(Excerpts from a dataset)
::::::::

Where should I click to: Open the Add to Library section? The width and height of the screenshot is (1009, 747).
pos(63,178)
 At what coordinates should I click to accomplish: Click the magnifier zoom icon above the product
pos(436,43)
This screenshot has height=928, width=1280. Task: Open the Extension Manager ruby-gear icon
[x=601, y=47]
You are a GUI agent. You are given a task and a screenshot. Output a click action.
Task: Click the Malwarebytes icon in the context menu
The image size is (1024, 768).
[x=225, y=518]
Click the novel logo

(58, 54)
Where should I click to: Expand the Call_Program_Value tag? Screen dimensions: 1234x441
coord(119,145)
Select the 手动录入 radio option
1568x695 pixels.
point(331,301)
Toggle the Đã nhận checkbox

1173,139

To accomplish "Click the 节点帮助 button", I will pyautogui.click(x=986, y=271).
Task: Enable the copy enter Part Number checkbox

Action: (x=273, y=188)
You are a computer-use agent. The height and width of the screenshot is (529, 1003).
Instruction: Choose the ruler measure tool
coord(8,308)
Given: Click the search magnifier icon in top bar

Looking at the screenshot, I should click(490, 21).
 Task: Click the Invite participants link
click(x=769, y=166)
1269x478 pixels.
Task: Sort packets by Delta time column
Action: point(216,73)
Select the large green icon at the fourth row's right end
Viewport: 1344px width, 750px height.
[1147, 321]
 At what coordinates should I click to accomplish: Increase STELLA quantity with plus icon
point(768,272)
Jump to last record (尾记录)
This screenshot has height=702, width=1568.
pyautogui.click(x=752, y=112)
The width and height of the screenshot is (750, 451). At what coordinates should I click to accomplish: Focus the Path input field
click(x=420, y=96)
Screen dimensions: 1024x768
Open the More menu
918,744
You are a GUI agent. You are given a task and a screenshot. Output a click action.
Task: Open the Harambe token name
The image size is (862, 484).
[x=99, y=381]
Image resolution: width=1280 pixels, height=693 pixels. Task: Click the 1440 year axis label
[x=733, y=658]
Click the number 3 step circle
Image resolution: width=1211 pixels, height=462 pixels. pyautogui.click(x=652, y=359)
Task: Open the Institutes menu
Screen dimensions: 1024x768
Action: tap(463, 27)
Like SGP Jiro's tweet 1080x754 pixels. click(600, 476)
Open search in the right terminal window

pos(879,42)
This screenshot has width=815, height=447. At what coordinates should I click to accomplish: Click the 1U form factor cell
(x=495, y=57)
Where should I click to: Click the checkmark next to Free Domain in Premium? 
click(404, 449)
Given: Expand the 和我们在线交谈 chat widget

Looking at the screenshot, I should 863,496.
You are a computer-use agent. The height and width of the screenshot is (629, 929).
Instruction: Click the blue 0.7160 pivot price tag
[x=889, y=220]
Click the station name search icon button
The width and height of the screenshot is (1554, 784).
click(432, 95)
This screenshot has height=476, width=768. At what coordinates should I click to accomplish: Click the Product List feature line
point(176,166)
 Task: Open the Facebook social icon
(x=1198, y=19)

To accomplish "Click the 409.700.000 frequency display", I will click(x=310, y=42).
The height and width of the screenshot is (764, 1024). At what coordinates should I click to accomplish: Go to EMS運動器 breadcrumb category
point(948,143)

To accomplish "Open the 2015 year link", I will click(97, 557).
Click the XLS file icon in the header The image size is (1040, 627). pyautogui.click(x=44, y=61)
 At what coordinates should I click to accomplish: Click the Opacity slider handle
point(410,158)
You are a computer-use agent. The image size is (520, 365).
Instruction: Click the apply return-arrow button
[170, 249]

::::::::

### [ACTIVITY]
In the entries above, take the line containing "You are a computer-use agent. The image" and each later line through the last, and repeat them exactly. Output nothing else.

### [ANSWER]
You are a computer-use agent. The image size is (520, 365).
Instruction: Click the apply return-arrow button
[170, 249]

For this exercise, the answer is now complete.